Metoda Pressio w leczeniu zachowawczym skolioz
Skoliozy są heterogenną grupą schorzeń, w których dochodzi do zmiany kształtu i ustawienia kręgosłupa. Samo słowo skolioza (łac. scoliosis, gr. scoliogos) oznacza boczne skrzywienie kręgosłupa. Jednak z uwagi na szerokość tego pojęcia, mnogość odmian oraz przyczyn, słowo skolioza zawsze należy łączyć ze stosownie opisującym go przymiotnikiem.
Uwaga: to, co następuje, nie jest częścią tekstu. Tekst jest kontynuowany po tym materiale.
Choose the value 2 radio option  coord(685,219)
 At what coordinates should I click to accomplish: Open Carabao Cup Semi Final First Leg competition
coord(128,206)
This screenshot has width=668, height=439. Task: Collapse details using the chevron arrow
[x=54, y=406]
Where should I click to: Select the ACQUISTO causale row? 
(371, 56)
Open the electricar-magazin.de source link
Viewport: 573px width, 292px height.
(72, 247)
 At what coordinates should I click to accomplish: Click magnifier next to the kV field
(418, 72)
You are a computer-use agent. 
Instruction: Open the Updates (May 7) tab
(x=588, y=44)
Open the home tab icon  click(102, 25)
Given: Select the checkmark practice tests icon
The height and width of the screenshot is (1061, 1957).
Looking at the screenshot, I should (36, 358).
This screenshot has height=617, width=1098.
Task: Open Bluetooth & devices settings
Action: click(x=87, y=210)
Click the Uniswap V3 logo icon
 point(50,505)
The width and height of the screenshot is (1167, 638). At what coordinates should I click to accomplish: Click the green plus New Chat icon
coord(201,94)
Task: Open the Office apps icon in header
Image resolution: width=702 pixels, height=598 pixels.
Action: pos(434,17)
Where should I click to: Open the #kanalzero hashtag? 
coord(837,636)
1. Podstawowe grupy skolioz
Wyróżnia się dwie podstawowe grupy skolioz:
1) skolioza funkcjonalna
2) skolioza strukturalna
2a) skolioza idiopatyczna.
Skolioza funkcjonalna:
Jest to deformacja kręgosłupa, do której doszło wtórnie. Pierwotna przyczyna jest inna i leży poza kręgosłupem, na przykład skrócenie kończyny dolnej lub asymetryczne napięcie mięśni okołokręgosłupowych. Skolioza tego typu zwykle zmniejsza się lub całkowicie ustępuje po wyeliminowaniu pierwotnej przyczyny wywołującej skrzywienie. Ten typ skrzywienia dotyczy 20% wszystkich chorych.
Skolioza strukturalna:
To takie skrzywienie kręgosłupa, w którym wystąpiły już utrwalone zmiany w obrębie kształtu i wzajemnego położenia kręgów i krążków międzykręgowych. Doszło już także do utrwalenia się asymetrii torebek stawowych, więzadeł, mięśni oraz powięzi grzbietu. Skoliozy strukturalne można podzielić w oparciu o przyczyny powstania takiego stanu, np. na: wrodzone, neurogenne, mięśniowopochodne, idiopatyczne.
Skolioza idiopatyczna:
Jest najcześciej występującą odmianą skoliozy strukturalnej. Dotyczy ona 80% wszystkich przypadków. Na skoliozę idiopatyczną cierpi 2-3% całej populacji. Do tej pory nie udało się ustalić przyczyn jej powstawania. Poszukuje się ich we wrodzonych lub nabytych deformacjach kręgów, dopatruje się ich także w niesymetrycznej budowie pnia mózgu, co z kolei prowadzi do zaburzeń czucia i równowagi, zaburzenia funkcji płytek krwi czy kolagenu. Wielu autorów szuka przyczyn w zaburzeniach ogólnoustrojowych takich jak zaburzenia wydzielania melatoniny czy syntezy mukopolisacharydów lub lipoproteiny. Podkreśla się również istotny udział czynników genetycznych. Ostatecznie jednak etiopatogeneza skolioz jest nieznana, a mnogość wymienianych przyczyn wskazuje na prawdopodobieństwo złożoności i wieloczynnikowości etiologii.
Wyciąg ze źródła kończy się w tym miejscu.